Graphing inequalities involves representing solutions of inequalities on a coordinate plane. Each inequality in a system is graphed one at a time.
We start by converting the inequality equations into lines. If the inequality symbol is ≥ or ≤, the line should be solid, indicating that points on the line satisfy the inequality.
If the inequality symbol is > or <, use a dashed line, as points on the line aren't part of the solution.

• Identify the boundary line by treating each inequality as an equation and solving for y in terms of x, if needed.
• Choose a test point not on the boundary (often the origin) to determine which side of the line to shade.
• Shade the area representing the solution to the inequality. Repeat for each inequality.

The final solution of the system is the overlapping shaded region on the graph.
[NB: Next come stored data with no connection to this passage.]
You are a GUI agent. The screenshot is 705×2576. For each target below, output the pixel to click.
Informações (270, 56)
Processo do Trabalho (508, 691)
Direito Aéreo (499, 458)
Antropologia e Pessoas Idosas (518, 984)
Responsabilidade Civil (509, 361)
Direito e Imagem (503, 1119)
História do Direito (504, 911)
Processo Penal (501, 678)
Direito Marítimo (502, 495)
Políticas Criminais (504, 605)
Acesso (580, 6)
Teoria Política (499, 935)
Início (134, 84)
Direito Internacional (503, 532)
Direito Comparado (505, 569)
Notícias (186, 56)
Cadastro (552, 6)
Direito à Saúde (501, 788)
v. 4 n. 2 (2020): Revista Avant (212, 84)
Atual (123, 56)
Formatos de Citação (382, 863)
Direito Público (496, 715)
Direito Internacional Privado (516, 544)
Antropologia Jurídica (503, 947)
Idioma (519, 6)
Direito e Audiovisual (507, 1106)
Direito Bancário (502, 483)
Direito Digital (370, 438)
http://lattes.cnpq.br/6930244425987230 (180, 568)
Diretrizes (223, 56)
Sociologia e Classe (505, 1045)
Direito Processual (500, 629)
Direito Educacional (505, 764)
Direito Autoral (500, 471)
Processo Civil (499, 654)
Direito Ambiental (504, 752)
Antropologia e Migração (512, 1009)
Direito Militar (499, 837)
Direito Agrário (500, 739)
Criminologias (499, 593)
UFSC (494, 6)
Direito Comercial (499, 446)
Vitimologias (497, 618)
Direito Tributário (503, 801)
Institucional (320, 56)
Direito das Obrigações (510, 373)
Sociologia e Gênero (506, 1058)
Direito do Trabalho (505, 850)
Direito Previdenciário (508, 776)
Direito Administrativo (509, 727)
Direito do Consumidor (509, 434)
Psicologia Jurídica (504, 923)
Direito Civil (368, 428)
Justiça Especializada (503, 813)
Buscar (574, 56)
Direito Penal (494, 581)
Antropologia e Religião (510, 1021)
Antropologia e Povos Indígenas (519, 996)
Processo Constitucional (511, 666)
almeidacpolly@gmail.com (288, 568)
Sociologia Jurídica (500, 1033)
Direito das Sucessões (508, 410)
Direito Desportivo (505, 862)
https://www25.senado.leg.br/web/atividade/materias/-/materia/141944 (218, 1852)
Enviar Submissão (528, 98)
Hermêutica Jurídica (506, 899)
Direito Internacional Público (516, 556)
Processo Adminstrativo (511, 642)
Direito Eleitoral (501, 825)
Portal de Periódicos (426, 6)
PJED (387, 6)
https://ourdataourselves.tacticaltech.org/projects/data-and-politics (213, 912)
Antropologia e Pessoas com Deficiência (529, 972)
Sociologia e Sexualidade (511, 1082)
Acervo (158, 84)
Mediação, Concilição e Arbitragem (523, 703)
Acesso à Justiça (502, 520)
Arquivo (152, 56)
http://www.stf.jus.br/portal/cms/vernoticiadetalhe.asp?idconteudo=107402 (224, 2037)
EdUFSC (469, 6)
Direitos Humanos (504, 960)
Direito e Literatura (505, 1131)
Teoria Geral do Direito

The solution set of a system of inequalities is the set of all points that satisfy all inequalities simultaneously. After graphing each inequality, you're left with shaded regions. The intersection of these regions is the solution set.
It visually represents all possible solutions that fit the conditions of every inequality in the system.
Finding the solution set requires precision:

• Ensure that you accurately draw each boundary line, using either solid or dashed lines based on the inequality's requirements.
• The solution set must fall inside the combined shaded areas of all the inequalities.
• Any point within this shared region will satisfy all the inequalities.

Understanding where all four inequalities overlap is crucial in deciding the solution set of multiple inequalities.

The slope-intercept form is a way of expressing linear equations as y = mx + c, where m is the slope, and c is the y-intercept.
This form simplifies graphing processes by allowing you to quickly identify the starting point and direction of a line.

• Start by plotting the y-intercept on the graph, which is the point where the line crosses the y-axis (0, c).
• The slope 'm' describes the line's angle on the graph, calculated as 'rise over run'. Move vertically by the rise and horizontally by the run from the y-intercept to draw the line.
• Slope-intercept form is particularly useful when converting standard form equations into a more graph-friendly version.

Using \[-\frac{2}{3}\] and \[\frac{2}{3}\] as examples for different slopes can help visualize how lines tilt on a graph.

Shading on inequality graphs visually highlights the regions that satisfy the inequality. After graphing the boundary line, shading indicates where potential solutions exist.
The type of shading depends on the inequality symbol, and understanding this is key to correctly representing solutions.

• For inequalities with > or ≥, the shading is above the line when in slope-intercept form, as all y values satisfy the inequality for points above.
• For < or ≤, shade below the line, since the y values are smaller, satisfying the inequality.
• Overlap in shaded areas for multiple inequalities shows where all conditions are satisfied, forming the system's solution set.

The shade technique gives a visual reference, making it easier to identify correct solutions and understand relationships between inequalities.